1. Asthma is the acute or chronic obstruction of airflow in the lungs. This relates to changes related to inflammation. The bronchi and bronchioles respond to stimuli with three changes, inflammation of the mucosa with edema, contraction of smooth muscle, and increased secretion of thick mucus in the passages. These changes obstruct airways, partially or totally, and interfere with airflow and oxygen supply.

There are two types of asthma. Extrinsic, involves acute episodes triggered by a Type 1 hypersensitivity reaction to an inhaled antigen.
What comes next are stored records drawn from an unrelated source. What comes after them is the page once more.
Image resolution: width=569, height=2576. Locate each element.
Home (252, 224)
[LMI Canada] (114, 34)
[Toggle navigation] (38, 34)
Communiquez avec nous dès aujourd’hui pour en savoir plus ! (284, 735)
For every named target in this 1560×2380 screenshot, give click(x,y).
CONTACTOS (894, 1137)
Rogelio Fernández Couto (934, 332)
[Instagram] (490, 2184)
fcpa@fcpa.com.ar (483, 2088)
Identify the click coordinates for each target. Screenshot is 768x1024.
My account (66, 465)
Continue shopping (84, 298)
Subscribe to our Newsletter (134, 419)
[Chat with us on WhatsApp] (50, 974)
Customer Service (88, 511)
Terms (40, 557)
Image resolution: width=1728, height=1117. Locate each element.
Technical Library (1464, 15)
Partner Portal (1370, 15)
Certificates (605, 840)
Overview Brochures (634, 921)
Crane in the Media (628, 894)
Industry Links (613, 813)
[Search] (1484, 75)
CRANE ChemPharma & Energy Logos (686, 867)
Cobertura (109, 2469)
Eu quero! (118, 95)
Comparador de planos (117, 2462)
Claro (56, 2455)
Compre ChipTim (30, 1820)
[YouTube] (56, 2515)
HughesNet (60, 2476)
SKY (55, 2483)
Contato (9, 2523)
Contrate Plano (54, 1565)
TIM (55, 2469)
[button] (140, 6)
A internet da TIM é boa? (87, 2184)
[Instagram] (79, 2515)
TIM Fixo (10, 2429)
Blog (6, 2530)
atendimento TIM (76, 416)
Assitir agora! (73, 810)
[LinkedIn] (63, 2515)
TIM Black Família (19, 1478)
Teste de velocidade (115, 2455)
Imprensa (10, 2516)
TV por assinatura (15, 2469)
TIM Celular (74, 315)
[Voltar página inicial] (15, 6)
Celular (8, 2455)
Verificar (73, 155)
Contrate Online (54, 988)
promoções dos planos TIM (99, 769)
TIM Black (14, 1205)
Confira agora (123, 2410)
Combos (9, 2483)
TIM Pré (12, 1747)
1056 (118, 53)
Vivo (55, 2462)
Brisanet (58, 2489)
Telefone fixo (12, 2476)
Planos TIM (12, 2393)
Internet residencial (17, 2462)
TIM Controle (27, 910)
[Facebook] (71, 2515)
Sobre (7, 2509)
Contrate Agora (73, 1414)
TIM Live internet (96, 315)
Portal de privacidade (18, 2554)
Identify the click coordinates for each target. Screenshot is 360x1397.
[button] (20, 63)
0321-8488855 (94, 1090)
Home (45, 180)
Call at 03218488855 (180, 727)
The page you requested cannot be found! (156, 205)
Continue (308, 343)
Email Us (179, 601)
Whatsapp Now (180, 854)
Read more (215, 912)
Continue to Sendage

The antigen reacts with immunoglobulin E on the previously sensitized mast cells in the respiratory mucosa, releasing histamine, kinins, prostaglandins, and other chemical mediators, which then cause the inflammation, bronchospasm, edema, and increased mucus secretion. The reaction also stimulates branches of the vagus nerve, causing reflex bronchconstriction. Onset commonly occurs in children. The second type is intrinsic asthma, with onset during adulthood. In this disease, other types of stimuli target hyper responsive tissues in the airway initiating an acute attack.

Internal triggers are respiratory infections, exposure to the cold, exercise, drugs such as aspirin, stress, and inhalation if irritants such as cigarette smoke.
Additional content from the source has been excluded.